Exercise material:
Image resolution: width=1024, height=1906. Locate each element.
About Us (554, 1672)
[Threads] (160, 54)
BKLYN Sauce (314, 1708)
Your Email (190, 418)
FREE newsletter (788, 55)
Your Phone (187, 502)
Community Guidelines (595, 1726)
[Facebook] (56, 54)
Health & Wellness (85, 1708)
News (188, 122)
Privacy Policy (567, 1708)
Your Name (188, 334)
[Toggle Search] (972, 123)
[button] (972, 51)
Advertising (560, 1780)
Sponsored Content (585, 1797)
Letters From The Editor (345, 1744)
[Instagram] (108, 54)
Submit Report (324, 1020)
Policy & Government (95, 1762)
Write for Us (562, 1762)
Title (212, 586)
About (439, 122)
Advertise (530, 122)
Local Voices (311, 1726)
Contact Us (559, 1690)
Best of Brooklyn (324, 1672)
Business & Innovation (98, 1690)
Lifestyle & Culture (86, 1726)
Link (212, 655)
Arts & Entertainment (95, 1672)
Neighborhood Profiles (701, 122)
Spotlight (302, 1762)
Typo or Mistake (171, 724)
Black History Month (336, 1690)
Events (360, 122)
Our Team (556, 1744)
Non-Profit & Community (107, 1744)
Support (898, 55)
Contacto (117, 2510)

What to do:
Reproduce the lines from the one with "Advertise (530, 122)" to the end of the data exactly, leaving out every earlier line.

Result for this task:
Advertise (530, 122)
Local Voices (311, 1726)
Contact Us (559, 1690)
Best of Brooklyn (324, 1672)
Business & Innovation (98, 1690)
Lifestyle & Culture (86, 1726)
Link (212, 655)
Arts & Entertainment (95, 1672)
Neighborhood Profiles (701, 122)
Spotlight (302, 1762)
Typo or Mistake (171, 724)
Black History Month (336, 1690)
Events (360, 122)
Our Team (556, 1744)
Non-Profit & Community (107, 1744)
Support (898, 55)
Contacto (117, 2510)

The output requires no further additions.